Everything from the line containing "Prakash Javadekar (286, 1075)" through the line containing "pg-activity (resolute-pgdg) (1444, 1325)" should be repeated exactly, and nothing else from the data.

(Beginning of Supplied data)

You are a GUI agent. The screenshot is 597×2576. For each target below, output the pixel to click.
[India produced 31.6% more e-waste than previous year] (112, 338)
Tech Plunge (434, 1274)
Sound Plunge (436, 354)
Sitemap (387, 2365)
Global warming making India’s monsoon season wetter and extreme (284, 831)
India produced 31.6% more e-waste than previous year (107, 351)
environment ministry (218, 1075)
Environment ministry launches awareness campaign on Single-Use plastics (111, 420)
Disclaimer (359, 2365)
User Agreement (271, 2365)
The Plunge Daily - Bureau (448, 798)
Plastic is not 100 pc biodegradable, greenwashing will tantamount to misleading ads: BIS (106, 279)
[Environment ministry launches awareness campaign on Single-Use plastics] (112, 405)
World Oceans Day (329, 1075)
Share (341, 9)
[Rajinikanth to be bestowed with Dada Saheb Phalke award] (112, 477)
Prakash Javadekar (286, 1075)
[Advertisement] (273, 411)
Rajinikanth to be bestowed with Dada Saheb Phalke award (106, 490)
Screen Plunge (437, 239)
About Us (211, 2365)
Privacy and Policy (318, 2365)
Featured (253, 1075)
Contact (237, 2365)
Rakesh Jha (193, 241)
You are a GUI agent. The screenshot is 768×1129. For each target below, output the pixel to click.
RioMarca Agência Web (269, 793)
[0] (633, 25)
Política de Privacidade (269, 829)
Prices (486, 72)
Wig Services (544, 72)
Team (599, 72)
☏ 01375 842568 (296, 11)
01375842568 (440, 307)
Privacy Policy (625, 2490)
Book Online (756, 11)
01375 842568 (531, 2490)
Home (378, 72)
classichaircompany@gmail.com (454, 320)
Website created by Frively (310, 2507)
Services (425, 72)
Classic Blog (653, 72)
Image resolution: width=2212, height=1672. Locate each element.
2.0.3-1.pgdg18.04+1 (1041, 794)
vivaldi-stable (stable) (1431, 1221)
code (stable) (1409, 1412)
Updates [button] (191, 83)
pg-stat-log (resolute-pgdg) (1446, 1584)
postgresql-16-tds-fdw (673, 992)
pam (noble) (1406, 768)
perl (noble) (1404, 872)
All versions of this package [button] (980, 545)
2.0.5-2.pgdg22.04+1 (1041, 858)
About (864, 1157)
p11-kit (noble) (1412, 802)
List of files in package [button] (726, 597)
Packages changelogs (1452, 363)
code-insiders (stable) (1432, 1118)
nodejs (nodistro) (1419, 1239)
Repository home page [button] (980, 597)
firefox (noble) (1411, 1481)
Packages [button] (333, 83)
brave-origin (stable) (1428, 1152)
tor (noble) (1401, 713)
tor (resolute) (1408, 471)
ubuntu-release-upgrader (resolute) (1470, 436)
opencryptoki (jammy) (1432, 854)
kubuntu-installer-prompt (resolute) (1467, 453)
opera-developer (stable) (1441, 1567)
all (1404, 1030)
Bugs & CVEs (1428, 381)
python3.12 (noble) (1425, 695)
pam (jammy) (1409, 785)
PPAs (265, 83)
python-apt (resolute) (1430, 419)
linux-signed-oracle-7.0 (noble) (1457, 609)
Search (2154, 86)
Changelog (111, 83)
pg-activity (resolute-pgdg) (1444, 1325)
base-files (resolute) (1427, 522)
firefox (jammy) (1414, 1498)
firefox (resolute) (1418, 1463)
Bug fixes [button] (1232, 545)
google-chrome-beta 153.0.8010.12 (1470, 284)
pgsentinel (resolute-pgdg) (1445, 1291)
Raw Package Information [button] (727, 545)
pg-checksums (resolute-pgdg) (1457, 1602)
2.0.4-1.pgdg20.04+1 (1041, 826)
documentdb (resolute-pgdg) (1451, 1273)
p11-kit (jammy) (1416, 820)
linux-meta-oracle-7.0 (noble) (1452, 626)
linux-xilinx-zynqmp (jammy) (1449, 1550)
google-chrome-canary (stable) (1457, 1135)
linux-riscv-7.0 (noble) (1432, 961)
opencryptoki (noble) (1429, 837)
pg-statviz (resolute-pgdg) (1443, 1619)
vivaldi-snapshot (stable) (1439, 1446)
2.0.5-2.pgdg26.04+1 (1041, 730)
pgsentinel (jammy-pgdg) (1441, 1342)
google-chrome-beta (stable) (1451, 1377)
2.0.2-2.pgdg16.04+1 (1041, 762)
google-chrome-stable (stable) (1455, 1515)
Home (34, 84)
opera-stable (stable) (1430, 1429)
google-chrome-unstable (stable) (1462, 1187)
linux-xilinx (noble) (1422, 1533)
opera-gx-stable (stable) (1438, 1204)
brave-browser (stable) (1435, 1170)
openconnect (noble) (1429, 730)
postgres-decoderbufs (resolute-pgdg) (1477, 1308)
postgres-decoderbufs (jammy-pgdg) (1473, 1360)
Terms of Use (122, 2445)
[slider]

(End of Supplied data)

__Reply__
Prakash Javadekar (286, 1075)
[Advertisement] (273, 411)
Rajinikanth to be bestowed with Dada Saheb Phalke award (106, 490)
Screen Plunge (437, 239)
About Us (211, 2365)
Privacy and Policy (318, 2365)
Featured (253, 1075)
Contact (237, 2365)
Rakesh Jha (193, 241)
You are a GUI agent. The screenshot is 768×1129. For each target below, output the pixel to click.
RioMarca Agência Web (269, 793)
[0] (633, 25)
Política de Privacidade (269, 829)
Prices (486, 72)
Wig Services (544, 72)
Team (599, 72)
☏ 01375 842568 (296, 11)
01375842568 (440, 307)
Privacy Policy (625, 2490)
Book Online (756, 11)
01375 842568 (531, 2490)
Home (378, 72)
classichaircompany@gmail.com (454, 320)
Website created by Frively (310, 2507)
Services (425, 72)
Classic Blog (653, 72)
Image resolution: width=2212, height=1672. Locate each element.
2.0.3-1.pgdg18.04+1 (1041, 794)
vivaldi-stable (stable) (1431, 1221)
code (stable) (1409, 1412)
Updates [button] (191, 83)
pg-stat-log (resolute-pgdg) (1446, 1584)
postgresql-16-tds-fdw (673, 992)
pam (noble) (1406, 768)
perl (noble) (1404, 872)
All versions of this package [button] (980, 545)
2.0.5-2.pgdg22.04+1 (1041, 858)
About (864, 1157)
p11-kit (noble) (1412, 802)
List of files in package [button] (726, 597)
Packages changelogs (1452, 363)
code-insiders (stable) (1432, 1118)
nodejs (nodistro) (1419, 1239)
Repository home page [button] (980, 597)
firefox (noble) (1411, 1481)
Packages [button] (333, 83)
brave-origin (stable) (1428, 1152)
tor (noble) (1401, 713)
tor (resolute) (1408, 471)
ubuntu-release-upgrader (resolute) (1470, 436)
opencryptoki (jammy) (1432, 854)
kubuntu-installer-prompt (resolute) (1467, 453)
opera-developer (stable) (1441, 1567)
all (1404, 1030)
Bugs & CVEs (1428, 381)
python3.12 (noble) (1425, 695)
pam (jammy) (1409, 785)
PPAs (265, 83)
python-apt (resolute) (1430, 419)
linux-signed-oracle-7.0 (noble) (1457, 609)
Search (2154, 86)
Changelog (111, 83)
pg-activity (resolute-pgdg) (1444, 1325)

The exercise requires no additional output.